Choose models
You don’t have to guess which model to run. hal0 ships a curated catalogue — a hand-picked list of good defaults, each pointing at a specific GGUF (or safetensors) file in a Hugging Face repo, sized for the target’s unified-memory pool. Pull any of them by id:
hal0 model pull qwen3.6-27bThe catalogue ships with each release (it lives in code, not a remote manifest), so you can never land on a stale pick list.
The Models view renders each curated entry as a card with size, license, and minimum-memory badges.
Chat picks
Section titled “Chat picks”These are surfaced first by the FirstRun wizard, ordered roughly largest to smallest. The headline picks are quantized to UD-Q4_K_XL / Q5_K_XL for the quality margin a large unified pool affords.
| Id | Model | Size | Min memory | License | Notes |
|---|---|---|---|---|---|
qwen3-coder-next | Qwen3 Coder Next | ~49 GB | ~56 GB | Apache-2.0 | Frontier coding model; needs the full pool. |
qwen3.6-27b | Qwen3.6 27B (MTP ROCmFP4) | ~17 GB | ~22 GB | other (see HF repo) | General-purpose default with MTP and vision support; ROCmFP4 build for Strix Halo. |
gpt-oss-20b | GPT-OSS 20B | ~12 GB | ~16 GB | Apache-2.0 | OpenAI open-weights 20B. |
qwen3.5-9b | Qwen3.5 9B | ~6 GB | ~8 GB | Apache-2.0 | Lean default; fits alongside embed + voice slots. |
qwen3.5-0.8b | Qwen3.5 0.8B | ~0.6 GB | ~1 GB | Apache-2.0 | Tiny; sub-second cold start. Doubles as the install smoke test. |
qwen3-4b | Qwen3 4B Instruct | ~2.5 GB | ~4 GB | Apache-2.0 | Fast all-rounder for a 4–8 GB budget. |
llama32-3b | Llama 3.2 3B Instruct | ~2 GB | ~3 GB | Llama-3.2-Community | Small and fast; good for low-memory hosts. |
phi3-mini | Phi-3 Mini 4K Instruct | ~2.4 GB | ~3 GB | MIT | Compact reasoning, MIT-licensed. |
Embed and rerank picks
Section titled “Embed and rerank picks”llama.cpp-compatible GGUFs that fan out to gpu-vulkan / gpu-rocm /
cpu. Assign these to an embedding or reranking slot.
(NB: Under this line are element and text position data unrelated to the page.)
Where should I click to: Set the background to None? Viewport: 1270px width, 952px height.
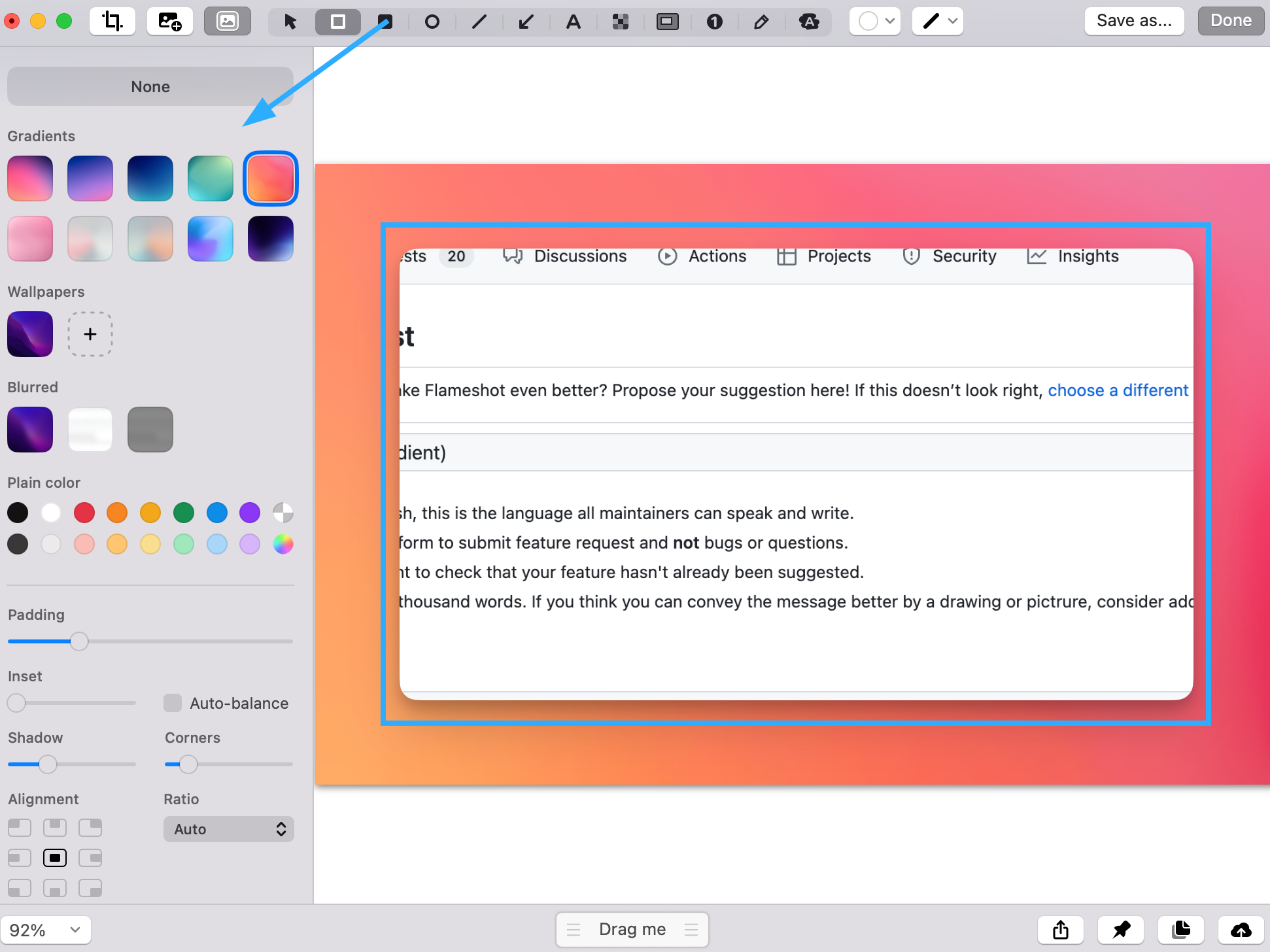point(150,86)
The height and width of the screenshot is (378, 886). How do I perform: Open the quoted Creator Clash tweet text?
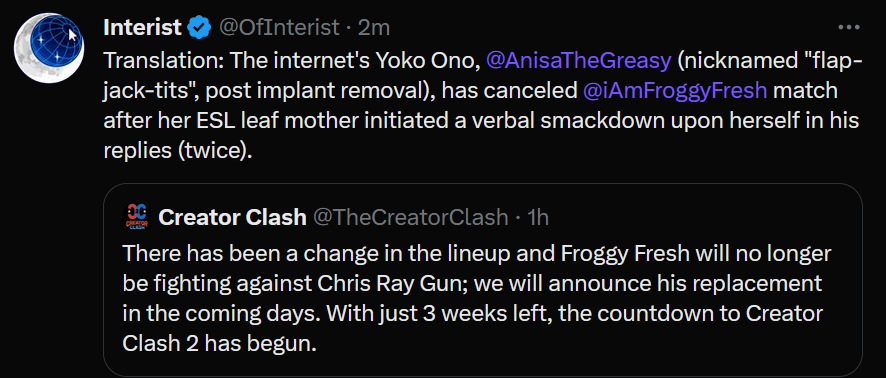[473, 298]
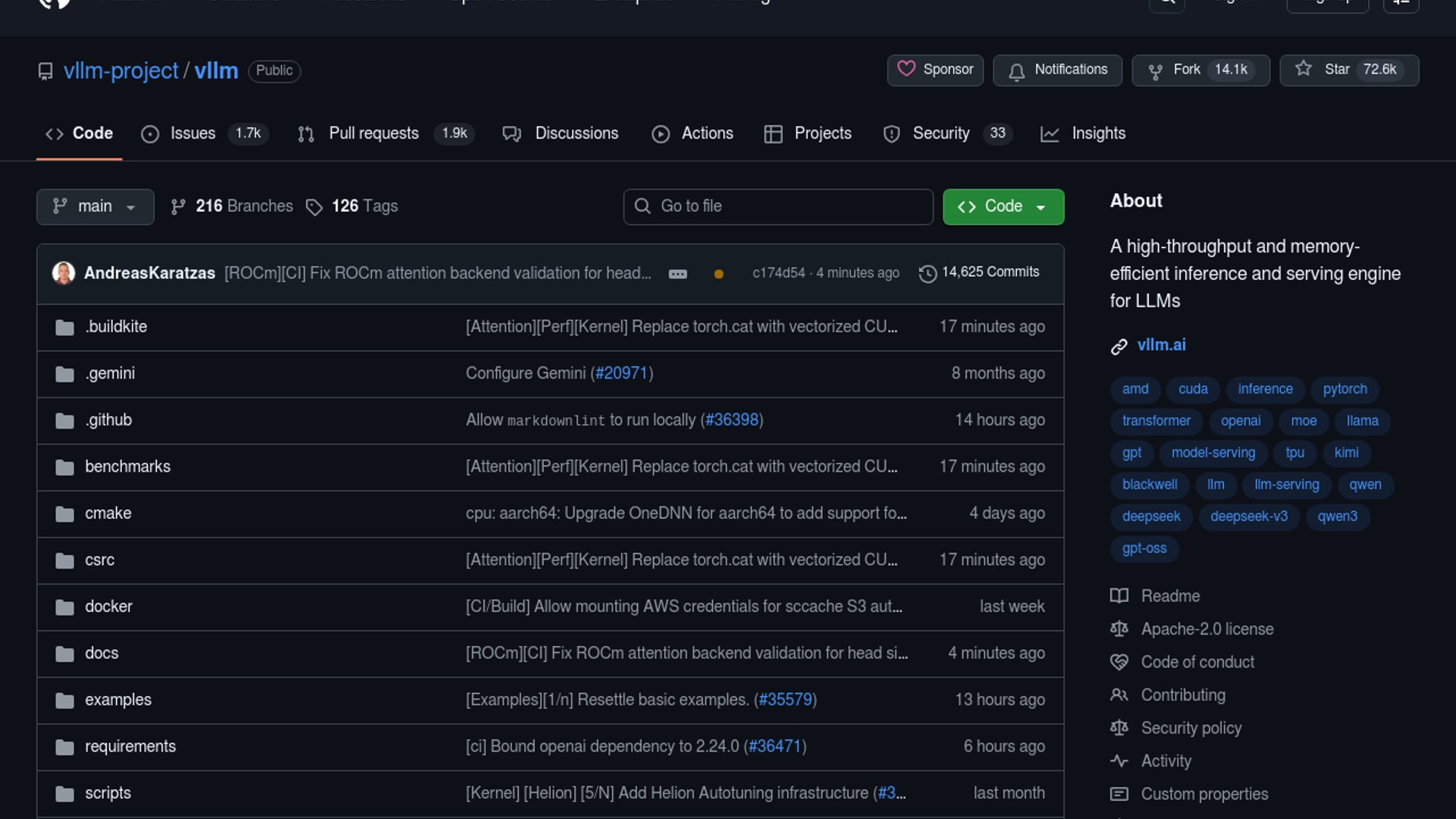
Task: Click the deepseek-v3 topic tag
Action: point(1248,516)
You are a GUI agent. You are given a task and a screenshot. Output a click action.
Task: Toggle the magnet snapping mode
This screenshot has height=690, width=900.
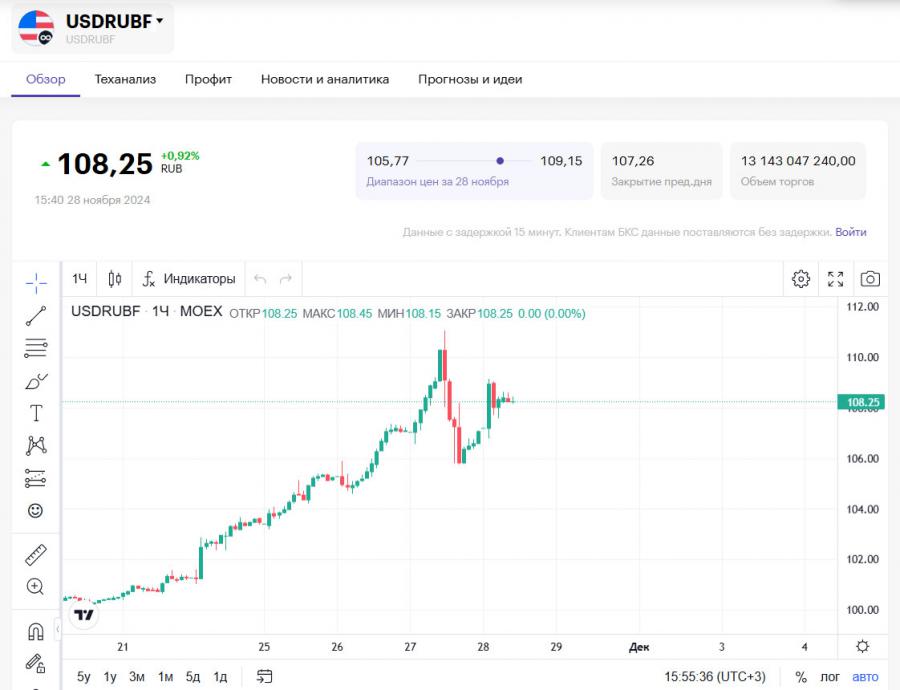click(x=35, y=631)
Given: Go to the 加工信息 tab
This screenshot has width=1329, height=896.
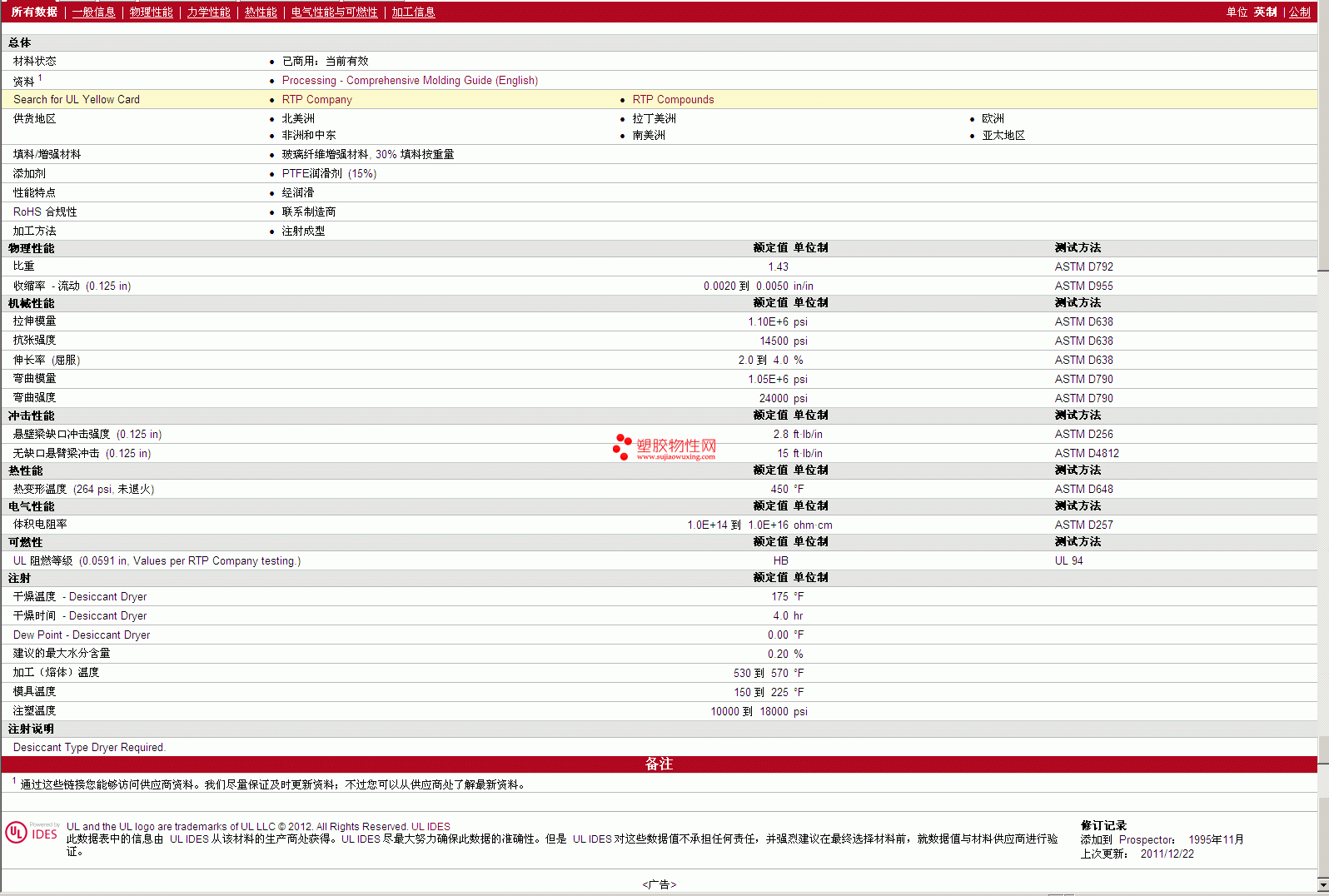Looking at the screenshot, I should [413, 12].
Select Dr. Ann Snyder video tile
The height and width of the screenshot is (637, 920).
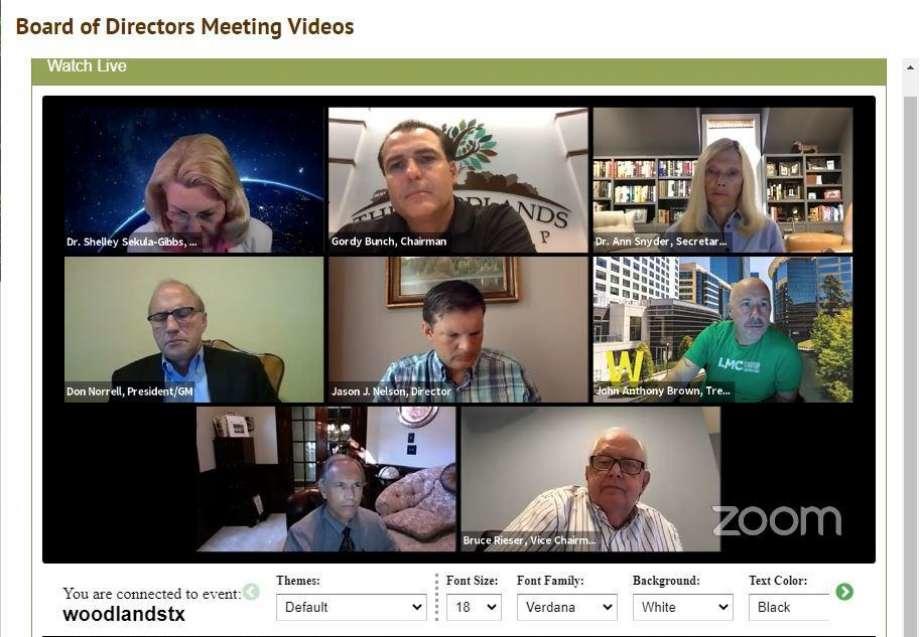(723, 180)
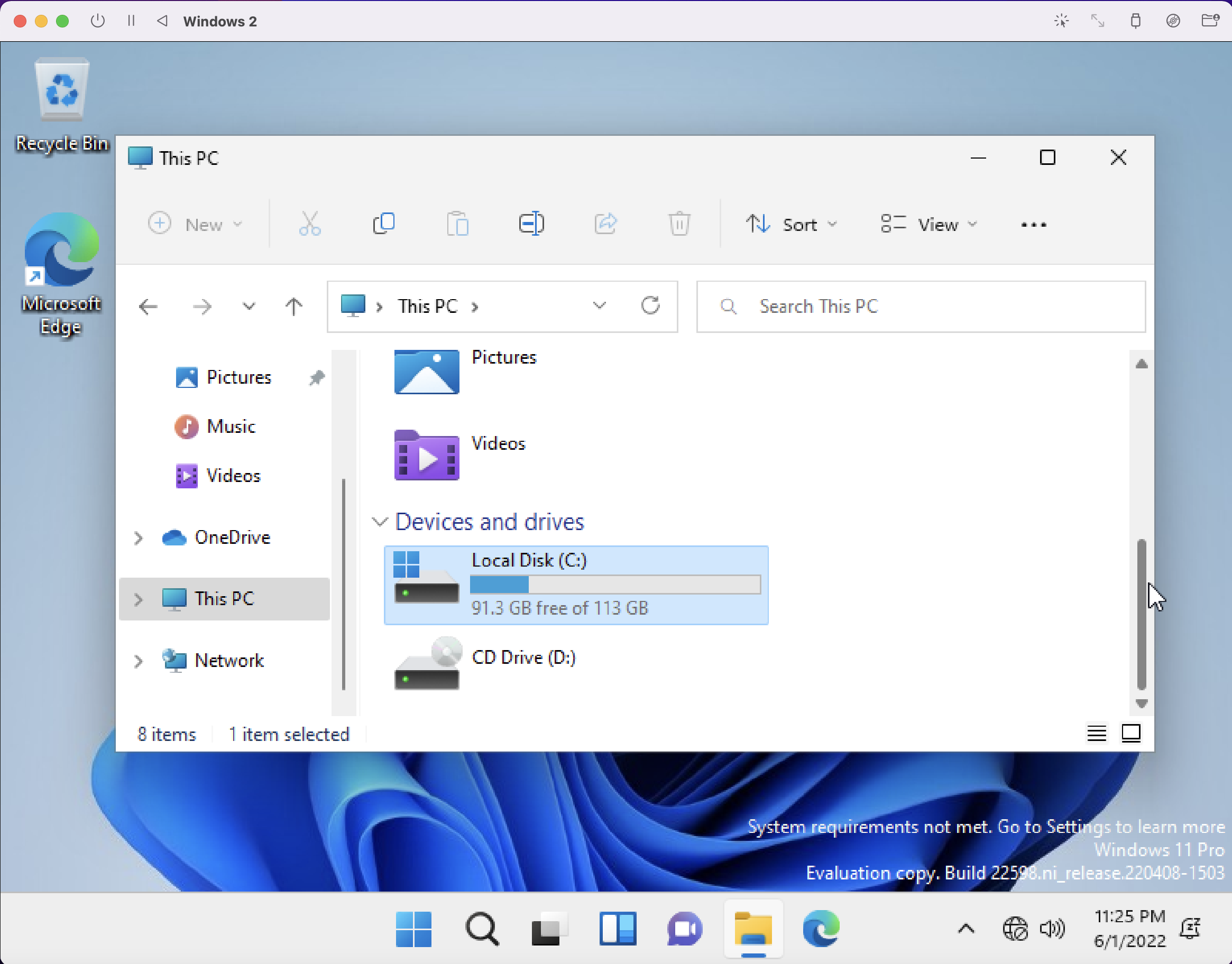This screenshot has height=964, width=1232.
Task: Expand the Network tree node
Action: point(139,661)
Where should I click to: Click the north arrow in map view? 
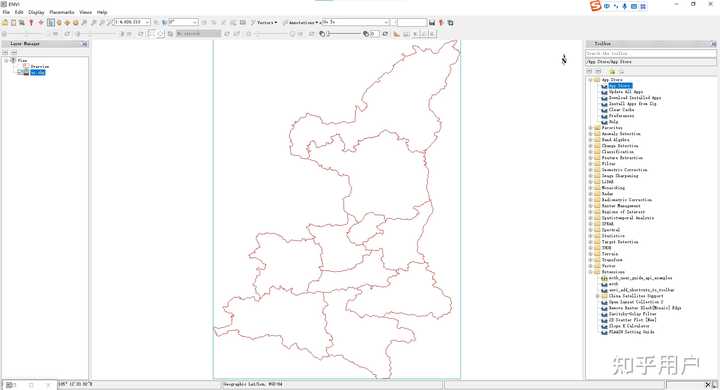(x=564, y=59)
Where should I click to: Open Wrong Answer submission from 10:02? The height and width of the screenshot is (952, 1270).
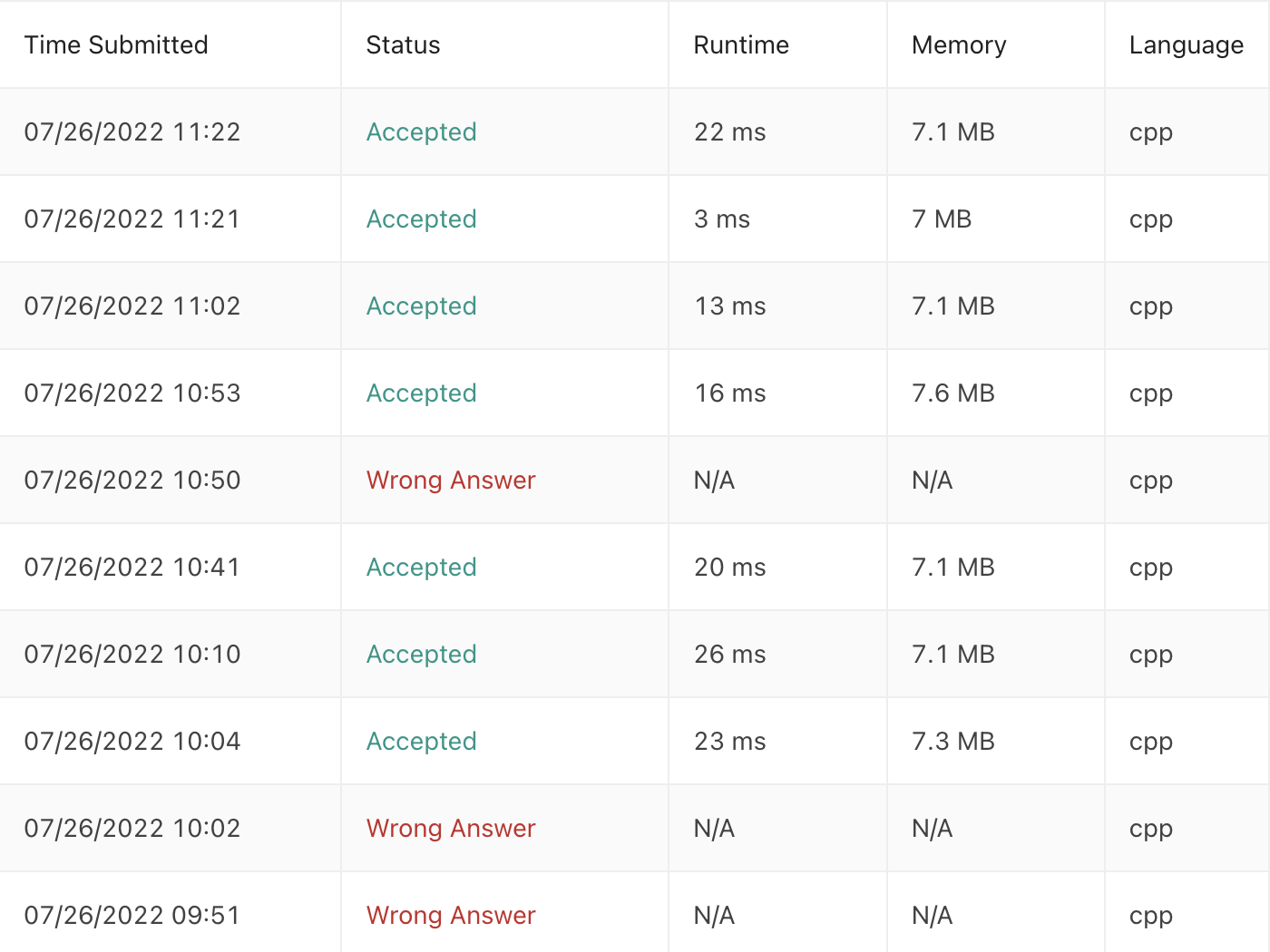point(451,829)
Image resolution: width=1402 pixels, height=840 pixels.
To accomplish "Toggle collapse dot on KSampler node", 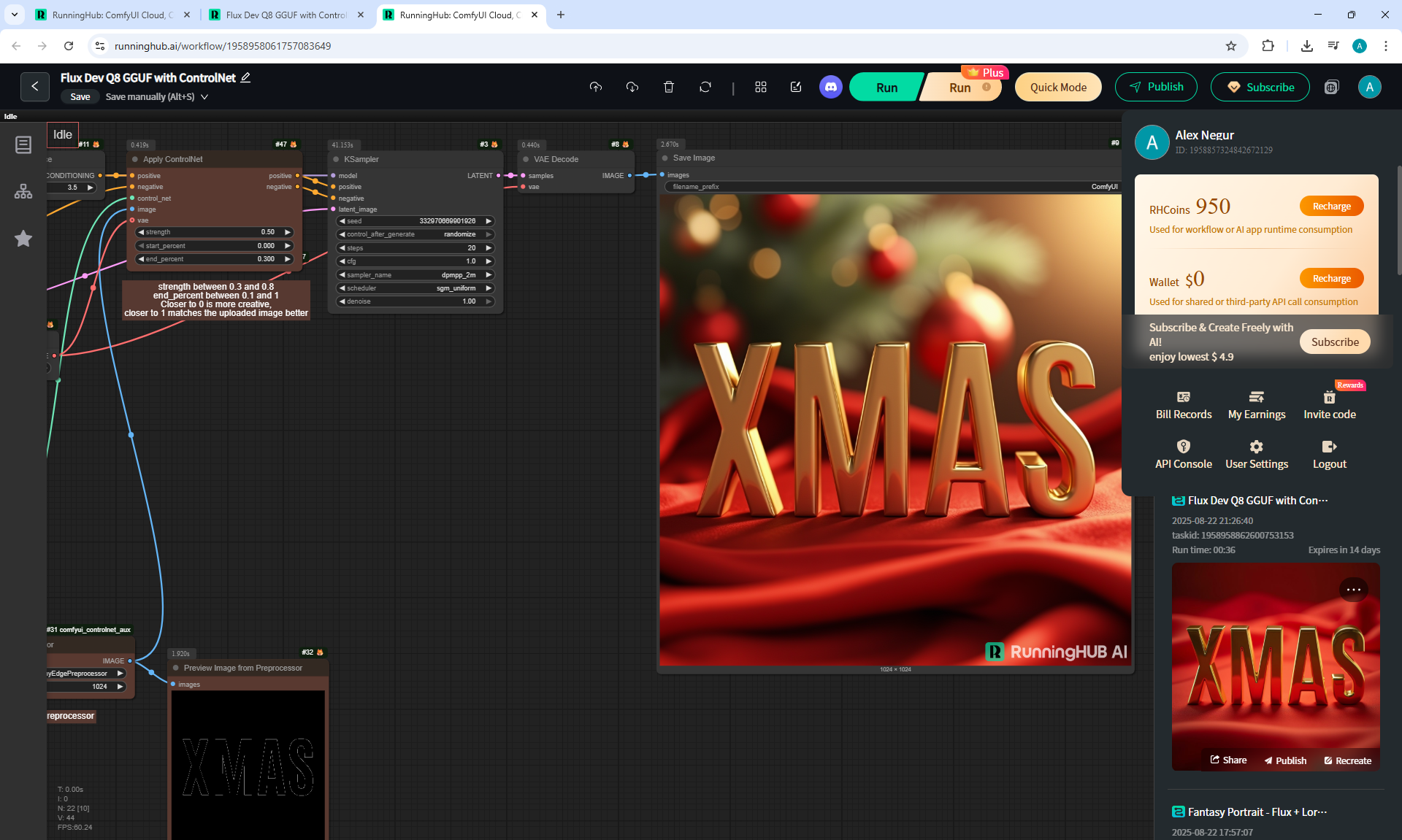I will (337, 159).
| Id | Model | Capability | Size | License |
|---|---|---|---|---|
nomic-embed-text-v1.5-q8_0 | Nomic Embed Text v1.5 (Q8_0) | embed | ~0.15 GB | Apache-2.0 |
bge-base-en-v1.5-q4_k_m | BGE Base EN v1.5 (Q4_K_M) | embed | ~0.07 GB | MIT |
bge-reranker-base-q4_k_m | BGE Reranker Base (Q4_K_M) | rerank | ~0.26 GB | MIT |
bge-reranker-v2-m3-q4_k_m | BGE Reranker v2 M3 (Q4_K_M) | rerank | ~0.44 GB | Apache-2.0 |
Image picks
Section titled “Image picks”Routed through ComfyUI — these land in ComfyUI’s models/checkpoints tree
rather than the per-id model directory, so its loaders pick them up
directly.
| Id | Model | Size | License |
|---|---|---|---|
sdxl-turbo | SDXL Turbo | ~6.5 GB | SAI-NC-Research-Community (research only) |
sdxl-lightning | SDXL Lightning (8-step) | ~6.8 GB | CreativeML-OpenRAIL++-M |
sd-1.5-pruned-emaonly | Stable Diffusion 1.5 | ~4.3 GB | CreativeML-Open-RAIL-M |
How model fit is evaluated
Section titled “How model fit is evaluated”Before a model is assigned to a slot, hal0 computes a fit verdict —
allowed, degraded, or blocked — with stable reason strings the
dashboard renders as chips. The check runs three gates in order:
-
Type match. The model’s classified modality must match the slot type. A chat model maps to an
llmslot, embed →embedding, rerank →reranking, stt →transcription, tts →tts, image →image. A mismatch isblocked(model.slot_type_mismatch). -
Resolvability. The model id must resolve — present in the local registry. An unresolvable id is
blocked(model.not_resolvable). -
Profile + device class. The slot’s profile must support the slot type, and the device must agree with the profile’s device class (
gpu-rocm/gpu-vulkan→gpu,cpu→cpu,npu→npu). NPU and image mismatches are hardblockedfailures — they route to different runtime families. A GPU↔CPU mismatch isdegradedinstead: a custom image may still run, but it needs operator attention before launch.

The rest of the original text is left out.